* _Record excerpts_:
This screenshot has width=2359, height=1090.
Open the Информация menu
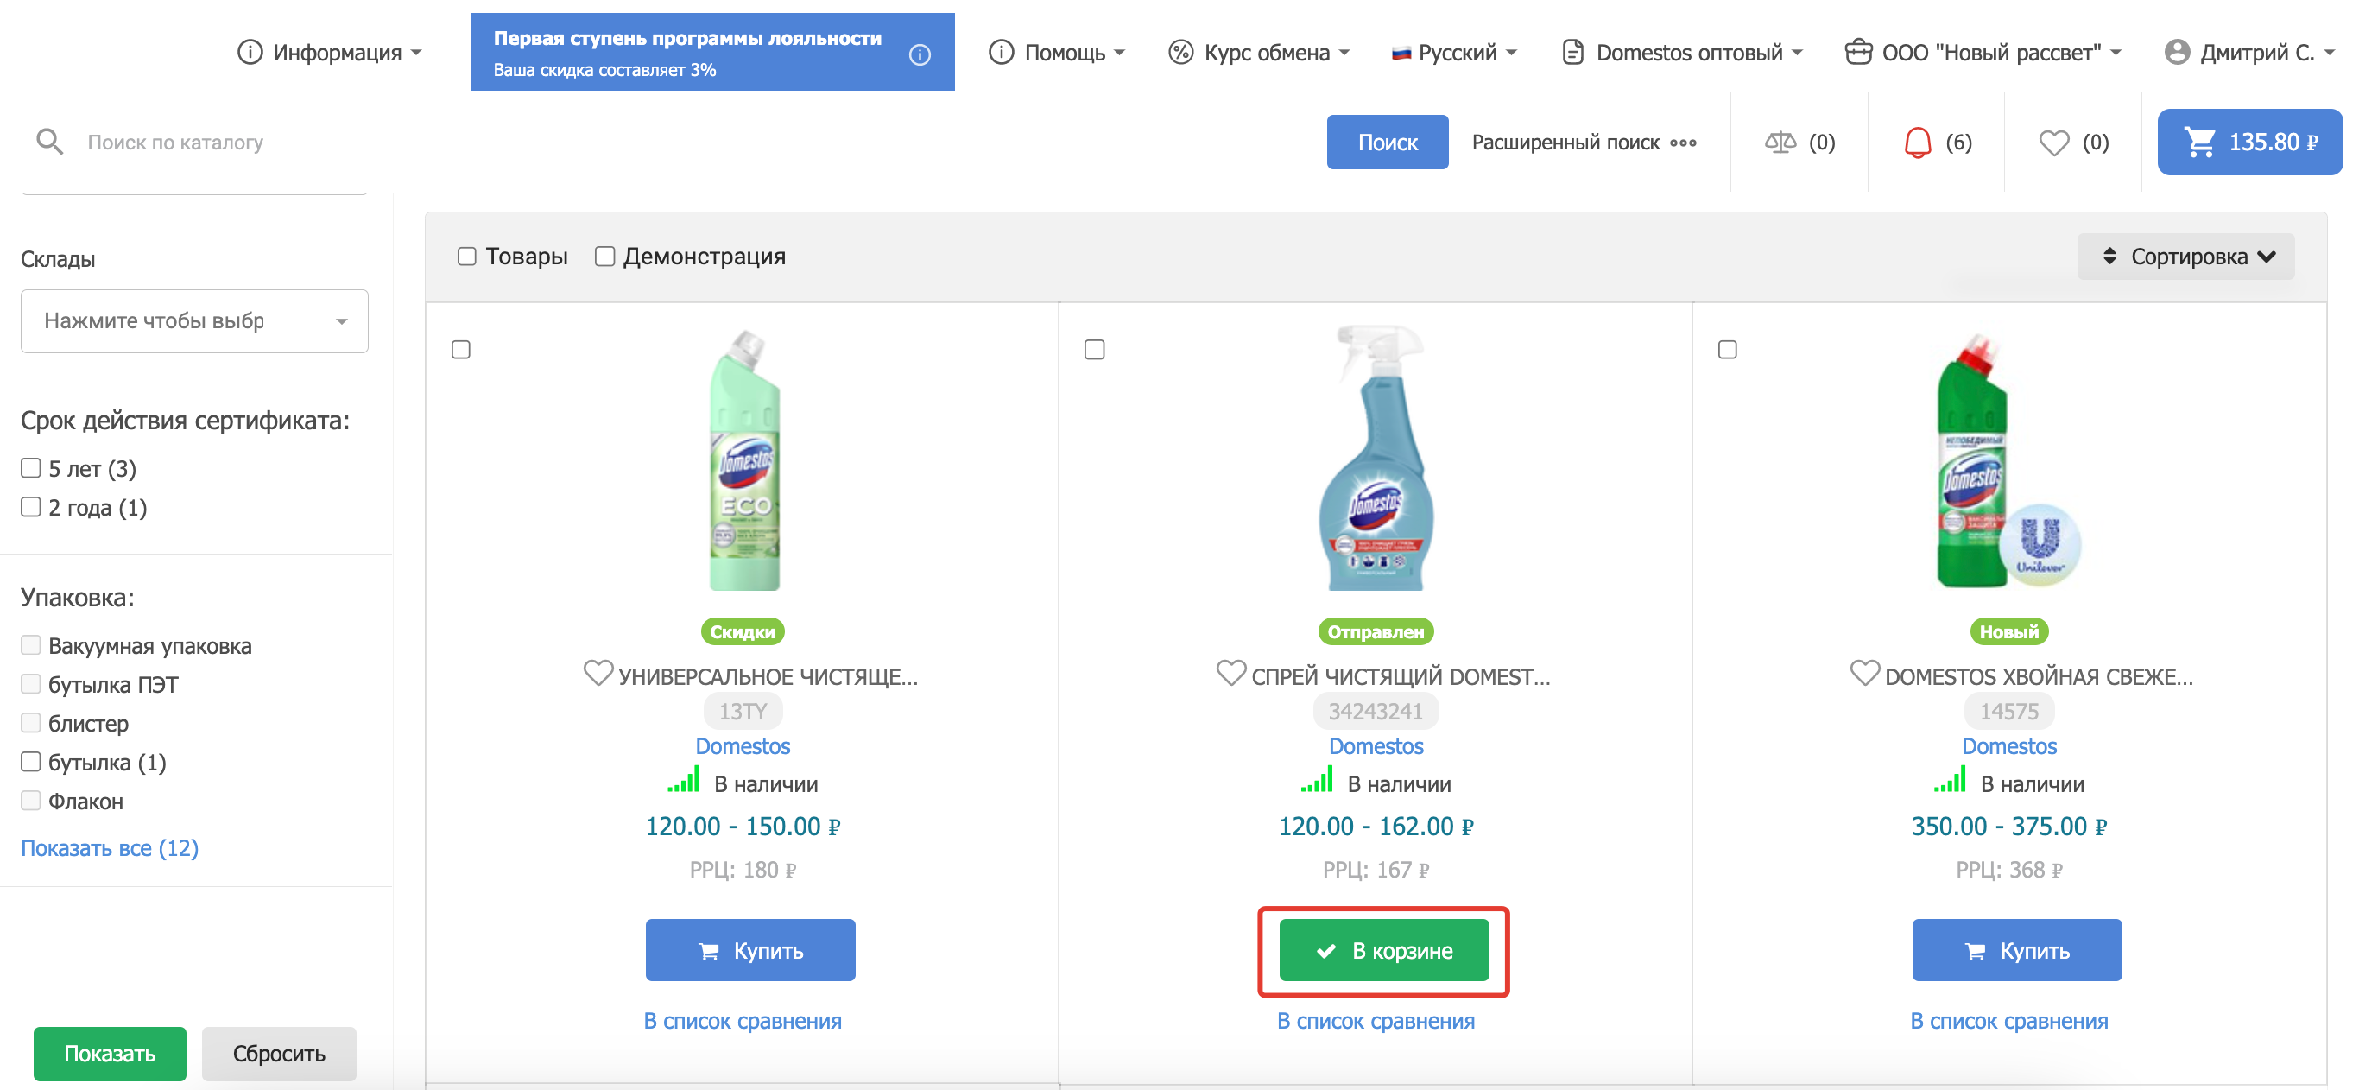(330, 53)
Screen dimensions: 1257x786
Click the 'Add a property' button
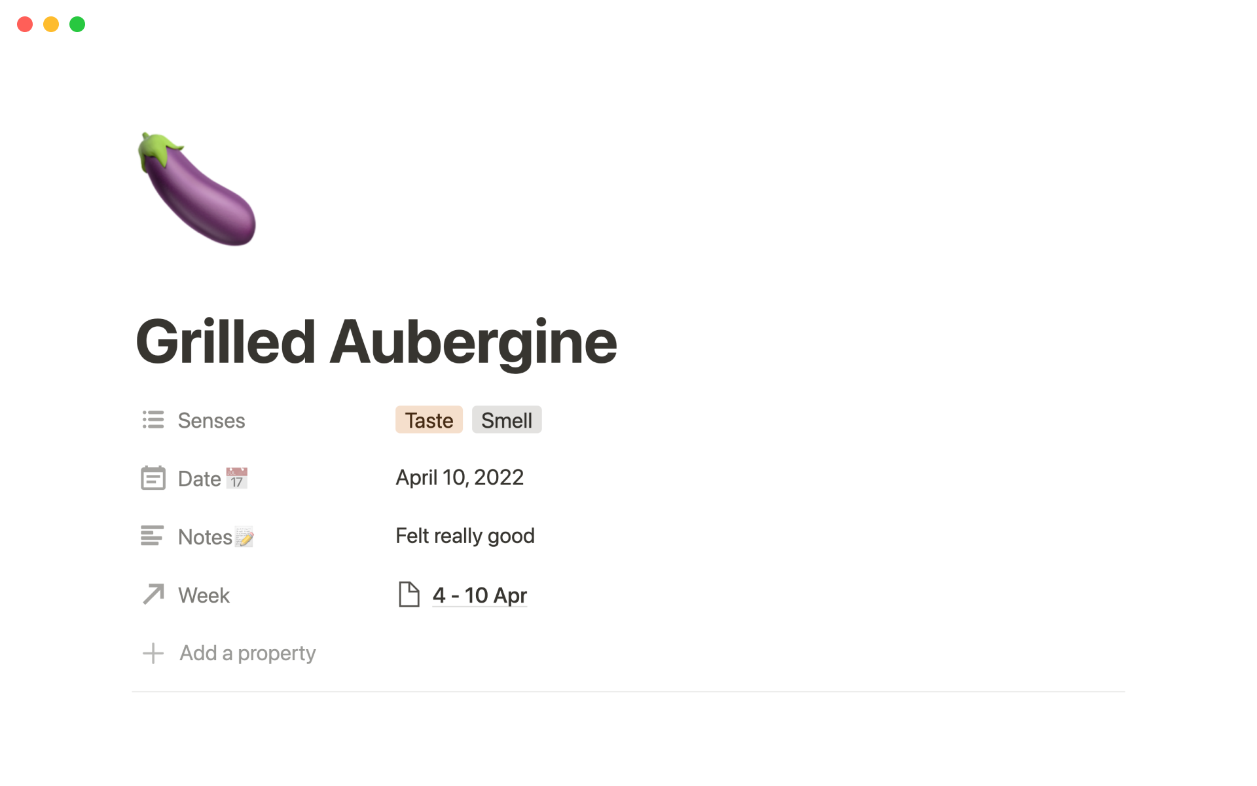point(247,653)
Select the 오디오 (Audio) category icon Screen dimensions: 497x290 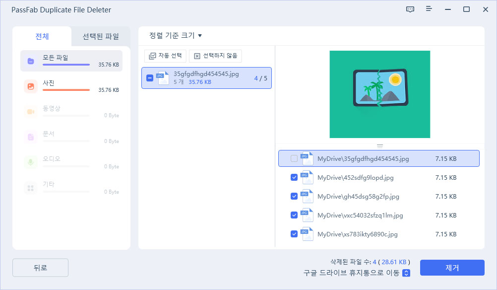click(31, 162)
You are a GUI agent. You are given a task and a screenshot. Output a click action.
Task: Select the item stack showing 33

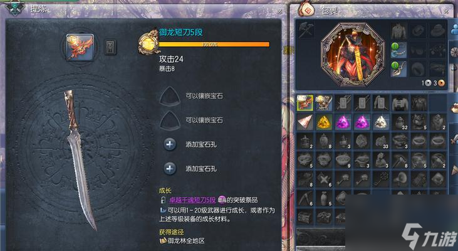[x=381, y=141]
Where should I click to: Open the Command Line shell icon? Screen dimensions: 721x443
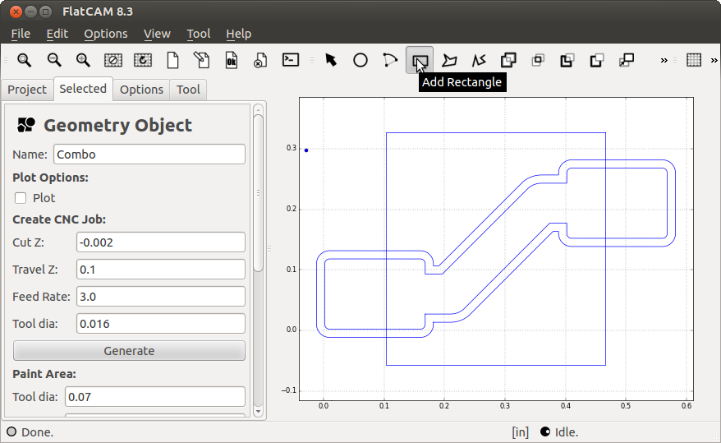tap(291, 60)
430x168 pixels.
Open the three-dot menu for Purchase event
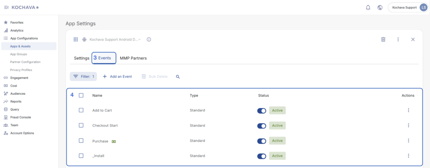click(408, 141)
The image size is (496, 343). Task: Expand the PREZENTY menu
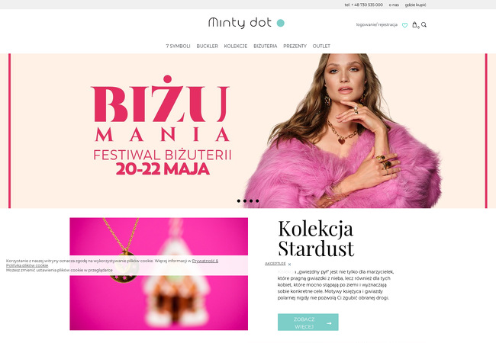point(295,46)
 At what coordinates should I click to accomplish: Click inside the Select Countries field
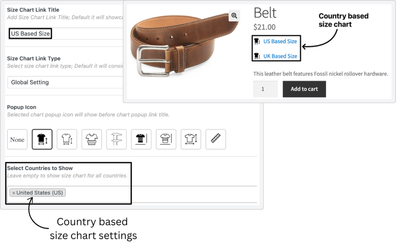[x=155, y=193]
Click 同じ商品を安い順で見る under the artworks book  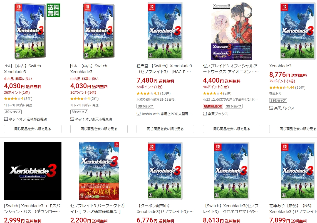point(231,129)
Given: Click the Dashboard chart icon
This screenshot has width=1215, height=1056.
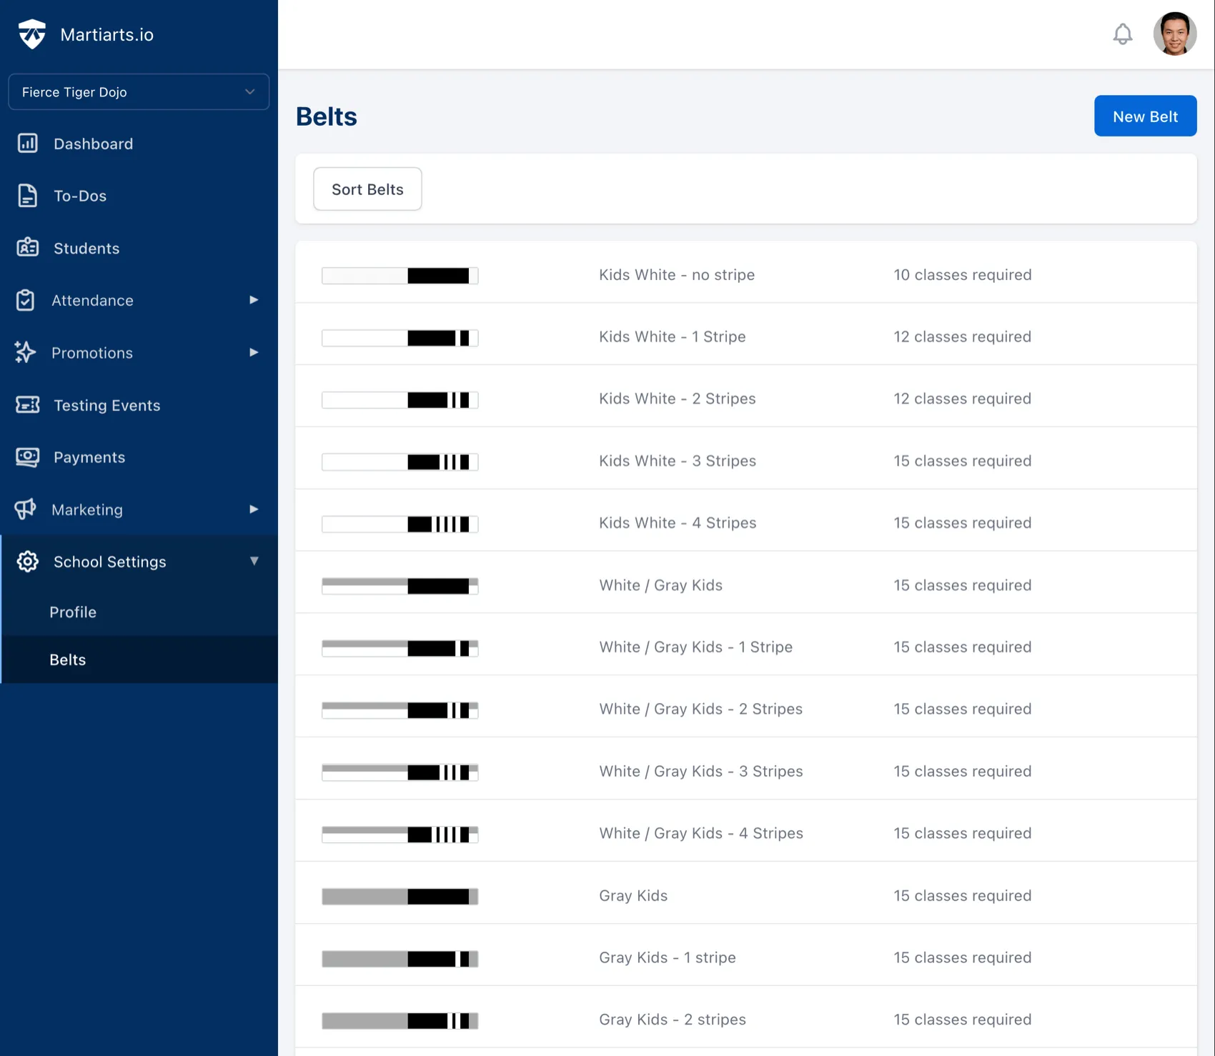Looking at the screenshot, I should pos(27,144).
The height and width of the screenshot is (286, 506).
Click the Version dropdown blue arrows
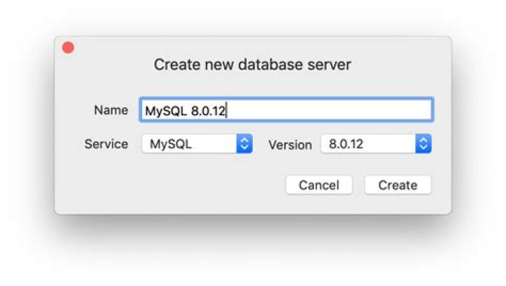coord(422,144)
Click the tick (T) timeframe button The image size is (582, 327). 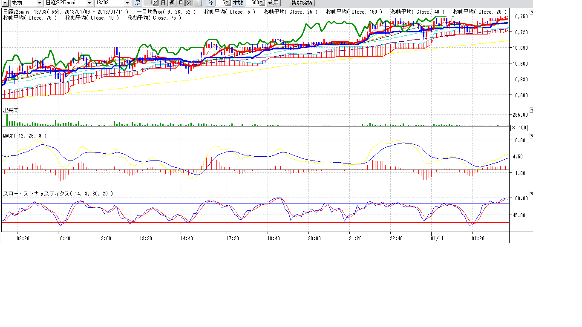point(198,3)
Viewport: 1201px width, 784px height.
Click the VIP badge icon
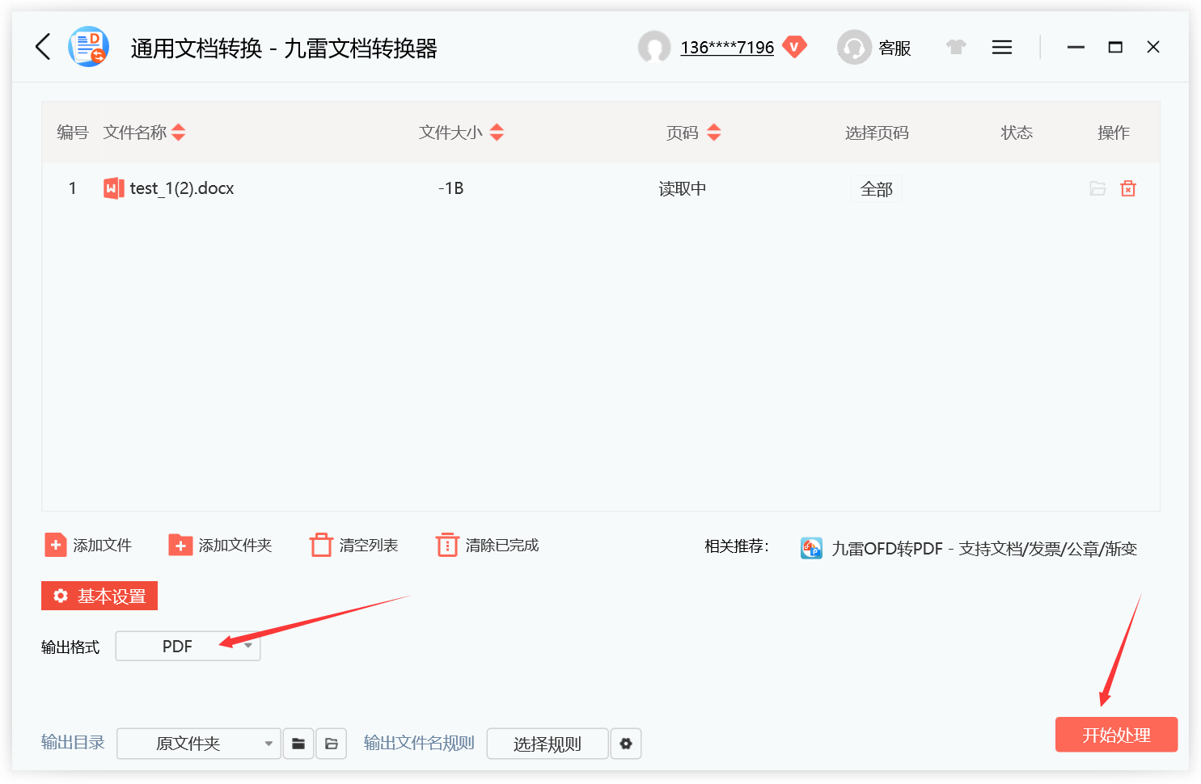point(794,47)
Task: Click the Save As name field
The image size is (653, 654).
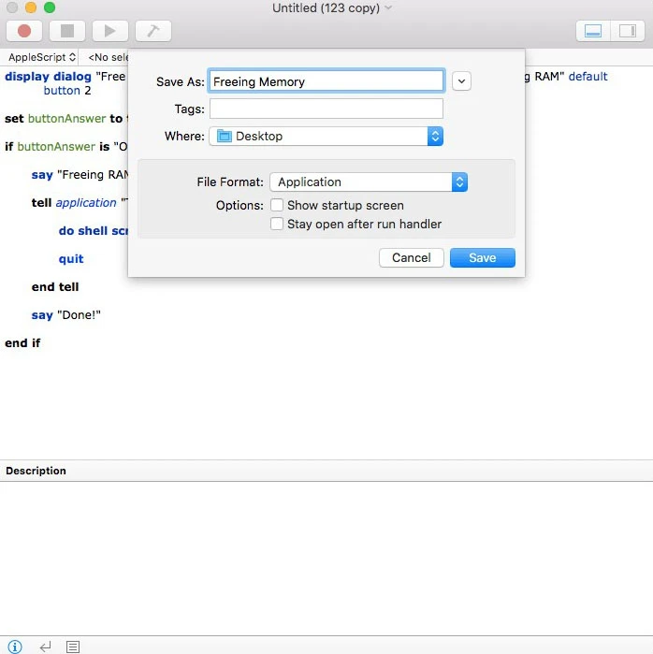Action: [327, 80]
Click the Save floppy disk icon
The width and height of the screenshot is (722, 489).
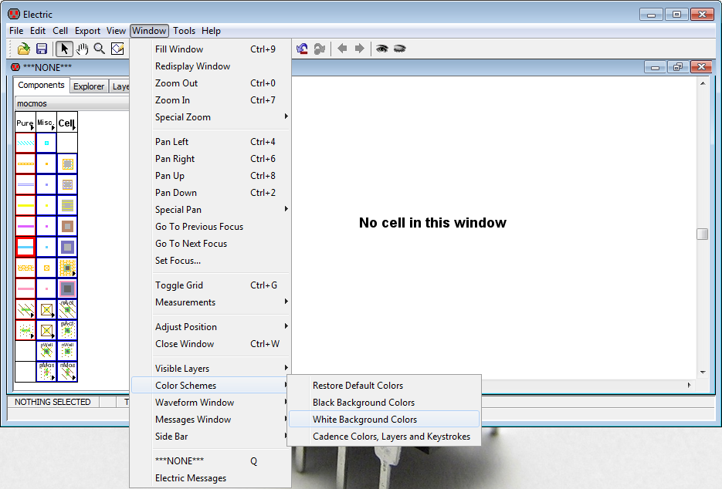point(42,49)
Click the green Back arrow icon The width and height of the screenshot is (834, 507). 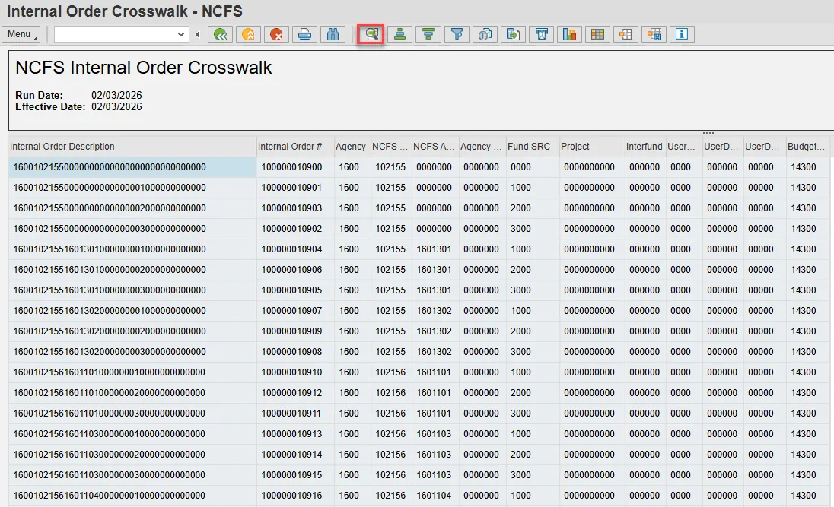[220, 34]
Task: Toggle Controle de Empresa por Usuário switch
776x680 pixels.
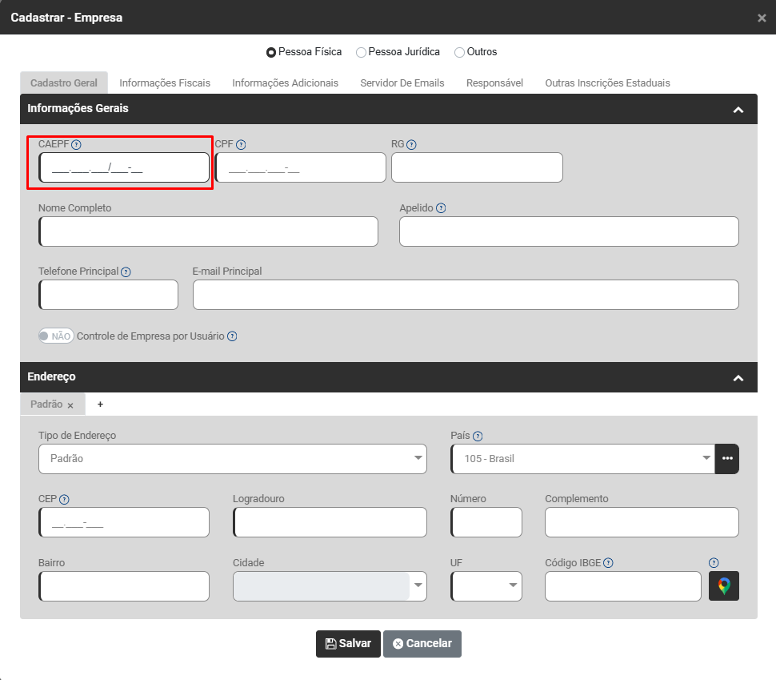Action: [x=56, y=336]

* _Your task_: If a line in the entries holds the string "Save", copy it.

* _The completed task_:
Task: Click the Save As name field
Click the Save floppy disk icon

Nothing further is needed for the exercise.